[Aufgaben]
a – Wer hat dem Textauszug zufolge die Radioaktivität 1896 entdeckt?
b – Gib aus dem Textauszug den Abschnitt unverändert aus, der mit „Die Sprüche, woran“ beginnt und bis einschließlich „stammen aus E-Mails.“ reicht.

Die Sprüche, woran man erkennt, dass man im 21. Jahrhundert angekommen
ist, sind großteils bekannt: Man versucht beim Mikrowellenherd
ein Passwort einzugeben, man erkennt seine Kinder nur noch dank der
Fotos am Schreibtisch, und alle Witze, die man kennt, stammen aus E-Mails.
Man sollte meinen, dass im hoch technisierten 21. Jahrhundert ein halbwegs
solides Grundwissen über naturwissenschaftlich-technische Zusammenhänge
existiert, aber die Zahlen sind eindeutig. Die Hälfte der EU-Bürger
glaubt, dass es keine natürliche Radioaktivität gibt, dabei
kann jeder im Internet nachlesen, dass der Franzose Henri Becquerel
die Radioaktivität 1896 nicht erfunden, sondern entdeckt hat. Vierzig
Prozent der Bürger glauben, dass man radioaktiv verseuchtes Wasser
durch Abkochen entgiften könne. Für beinahe zwei Drittel der
Bevölkerung sind Laserstrahlen gebündelte Schallwellen. In
Wahrheit ist Laser gebündeltes Licht, das sich mit rund 300 Millionen
Metern pro Sekunde ausbreitet. Schall läuft nur mit einem drittel
Kilometer pro Sekunde, Licht ist also eine Million mal schneller. Eine
Mehrheit der Bevölkerung glaubt, dass Gene nur im Genmais enthalten
sind. Gene, die selbstverständlich in allen Zellen aller Lebewesen
enthalten sind, wären demnach etwas rein Synthetisches. Für
60 Prozent der Bevölkerung haben Steinzeitmenschen und Saurier
gleichzeitig gelebt. Daran erkennt man, wie gewisse Fernsehserien wie
die „Flintstones“ das Langzeitgedächtnis bedienen,
die Inhalte des Biologieunterrichts aber nur bei einigen Hirnbenützern
hängen bleiben.

[Bereitgestellte Daten]
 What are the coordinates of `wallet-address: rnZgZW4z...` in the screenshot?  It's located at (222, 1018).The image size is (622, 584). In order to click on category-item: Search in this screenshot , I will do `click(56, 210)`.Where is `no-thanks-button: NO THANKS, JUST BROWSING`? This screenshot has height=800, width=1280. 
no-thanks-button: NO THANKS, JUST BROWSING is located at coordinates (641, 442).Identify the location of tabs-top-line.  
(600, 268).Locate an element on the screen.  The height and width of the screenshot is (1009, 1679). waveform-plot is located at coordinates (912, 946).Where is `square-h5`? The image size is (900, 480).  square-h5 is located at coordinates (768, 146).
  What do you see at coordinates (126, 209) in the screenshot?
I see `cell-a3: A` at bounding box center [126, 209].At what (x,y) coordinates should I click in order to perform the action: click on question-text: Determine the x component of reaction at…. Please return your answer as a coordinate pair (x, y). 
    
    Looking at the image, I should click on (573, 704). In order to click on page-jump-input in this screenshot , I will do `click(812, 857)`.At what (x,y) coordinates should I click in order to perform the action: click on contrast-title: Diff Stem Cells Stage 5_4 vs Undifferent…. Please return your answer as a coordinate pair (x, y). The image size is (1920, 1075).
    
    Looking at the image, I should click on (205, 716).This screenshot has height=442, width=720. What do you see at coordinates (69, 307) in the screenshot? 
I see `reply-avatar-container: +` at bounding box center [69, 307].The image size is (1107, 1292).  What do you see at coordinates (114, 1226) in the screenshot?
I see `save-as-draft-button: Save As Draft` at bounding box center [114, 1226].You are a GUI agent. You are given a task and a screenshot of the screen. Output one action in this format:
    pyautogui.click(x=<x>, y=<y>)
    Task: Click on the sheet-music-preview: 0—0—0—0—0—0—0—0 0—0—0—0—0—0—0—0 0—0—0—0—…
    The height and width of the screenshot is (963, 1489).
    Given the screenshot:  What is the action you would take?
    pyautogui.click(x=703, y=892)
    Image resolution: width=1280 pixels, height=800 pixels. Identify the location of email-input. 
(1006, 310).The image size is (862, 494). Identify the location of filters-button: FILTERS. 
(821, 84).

[Lösungen]
a – Der Franzose Henri Becquerel.

b –
Die Sprüche, woran man erkennt, dass man im 21. Jahrhundert angekommen
ist, sind großteils bekannt: Man versucht beim Mikrowellenherd
ein Passwort einzugeben, man erkennt seine Kinder nur noch dank der
Fotos am Schreibtisch, und alle Witze, die man kennt, stammen aus E-Mails.